- **REQUIRED ACTION**:
The lines to return are those below that contain the word "Close".

- **THE INPUT**:
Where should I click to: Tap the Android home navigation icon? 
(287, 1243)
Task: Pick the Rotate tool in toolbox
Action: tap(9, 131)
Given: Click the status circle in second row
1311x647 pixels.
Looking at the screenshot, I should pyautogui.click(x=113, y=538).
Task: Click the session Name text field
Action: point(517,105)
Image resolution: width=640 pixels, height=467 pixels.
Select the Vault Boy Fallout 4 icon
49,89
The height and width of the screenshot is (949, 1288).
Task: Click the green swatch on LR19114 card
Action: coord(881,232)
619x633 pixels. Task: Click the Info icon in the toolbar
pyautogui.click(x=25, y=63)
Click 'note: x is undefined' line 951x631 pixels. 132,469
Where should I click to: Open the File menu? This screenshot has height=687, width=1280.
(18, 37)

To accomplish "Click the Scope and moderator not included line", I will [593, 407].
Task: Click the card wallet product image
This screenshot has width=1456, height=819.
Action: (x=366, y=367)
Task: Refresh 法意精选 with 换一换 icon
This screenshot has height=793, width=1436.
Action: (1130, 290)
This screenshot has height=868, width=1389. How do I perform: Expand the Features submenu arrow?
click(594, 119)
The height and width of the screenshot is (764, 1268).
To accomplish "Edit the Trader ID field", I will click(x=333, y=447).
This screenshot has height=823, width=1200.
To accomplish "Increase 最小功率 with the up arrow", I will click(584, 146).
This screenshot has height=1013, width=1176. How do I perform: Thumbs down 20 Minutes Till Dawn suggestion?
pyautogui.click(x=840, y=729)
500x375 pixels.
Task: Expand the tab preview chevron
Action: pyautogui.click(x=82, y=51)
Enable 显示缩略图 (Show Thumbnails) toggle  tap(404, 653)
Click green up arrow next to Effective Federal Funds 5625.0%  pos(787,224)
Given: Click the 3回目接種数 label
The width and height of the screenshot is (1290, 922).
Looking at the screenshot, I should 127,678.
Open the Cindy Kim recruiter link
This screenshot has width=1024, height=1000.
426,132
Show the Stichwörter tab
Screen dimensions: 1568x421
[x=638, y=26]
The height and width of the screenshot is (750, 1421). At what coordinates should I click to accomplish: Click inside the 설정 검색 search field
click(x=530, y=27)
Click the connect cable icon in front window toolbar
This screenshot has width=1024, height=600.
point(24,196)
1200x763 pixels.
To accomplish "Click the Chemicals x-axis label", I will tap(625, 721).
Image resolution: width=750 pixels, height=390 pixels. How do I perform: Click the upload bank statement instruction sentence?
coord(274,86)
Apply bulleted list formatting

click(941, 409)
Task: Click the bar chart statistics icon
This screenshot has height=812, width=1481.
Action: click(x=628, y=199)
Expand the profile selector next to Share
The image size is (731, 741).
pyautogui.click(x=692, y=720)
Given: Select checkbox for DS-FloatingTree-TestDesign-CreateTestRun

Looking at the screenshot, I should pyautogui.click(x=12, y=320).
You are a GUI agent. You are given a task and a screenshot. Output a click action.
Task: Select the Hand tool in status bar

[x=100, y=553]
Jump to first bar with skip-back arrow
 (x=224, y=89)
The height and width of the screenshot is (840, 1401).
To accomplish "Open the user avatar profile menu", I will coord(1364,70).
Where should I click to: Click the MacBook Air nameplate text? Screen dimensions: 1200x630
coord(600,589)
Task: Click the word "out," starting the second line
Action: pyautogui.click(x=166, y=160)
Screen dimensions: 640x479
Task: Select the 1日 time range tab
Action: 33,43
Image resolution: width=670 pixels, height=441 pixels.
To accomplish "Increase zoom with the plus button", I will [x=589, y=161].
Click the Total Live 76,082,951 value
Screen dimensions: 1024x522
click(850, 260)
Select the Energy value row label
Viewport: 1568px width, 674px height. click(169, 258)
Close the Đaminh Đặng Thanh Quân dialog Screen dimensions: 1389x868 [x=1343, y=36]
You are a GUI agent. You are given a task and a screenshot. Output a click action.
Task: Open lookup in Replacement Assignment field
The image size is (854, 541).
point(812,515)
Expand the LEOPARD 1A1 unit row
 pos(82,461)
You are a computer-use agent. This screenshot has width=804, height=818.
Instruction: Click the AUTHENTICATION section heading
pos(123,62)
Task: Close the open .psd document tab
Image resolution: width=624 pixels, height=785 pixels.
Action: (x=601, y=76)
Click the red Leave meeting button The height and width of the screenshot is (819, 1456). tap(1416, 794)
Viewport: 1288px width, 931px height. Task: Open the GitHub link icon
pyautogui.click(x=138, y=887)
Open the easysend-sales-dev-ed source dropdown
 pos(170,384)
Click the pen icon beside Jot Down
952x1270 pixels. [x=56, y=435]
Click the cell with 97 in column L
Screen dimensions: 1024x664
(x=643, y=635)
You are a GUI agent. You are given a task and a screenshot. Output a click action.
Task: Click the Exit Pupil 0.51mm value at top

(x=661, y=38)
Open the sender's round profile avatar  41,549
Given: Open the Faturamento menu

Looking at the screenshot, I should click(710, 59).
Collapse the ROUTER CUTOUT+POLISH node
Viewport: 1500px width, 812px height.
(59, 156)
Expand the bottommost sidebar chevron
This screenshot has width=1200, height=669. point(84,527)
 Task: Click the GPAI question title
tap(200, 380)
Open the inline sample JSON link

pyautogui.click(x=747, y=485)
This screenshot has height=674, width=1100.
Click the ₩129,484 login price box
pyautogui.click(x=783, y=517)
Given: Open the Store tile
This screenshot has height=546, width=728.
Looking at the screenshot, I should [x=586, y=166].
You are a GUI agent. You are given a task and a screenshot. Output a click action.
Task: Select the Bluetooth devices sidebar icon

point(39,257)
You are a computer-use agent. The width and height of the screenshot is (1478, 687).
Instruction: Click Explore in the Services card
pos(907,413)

- **COMPLETED TASK**:
Close the Đaminh Đặng Thanh Quân dialog Screen dimensions: 1389x868 [x=1343, y=36]
Task: Close the open .psd document tab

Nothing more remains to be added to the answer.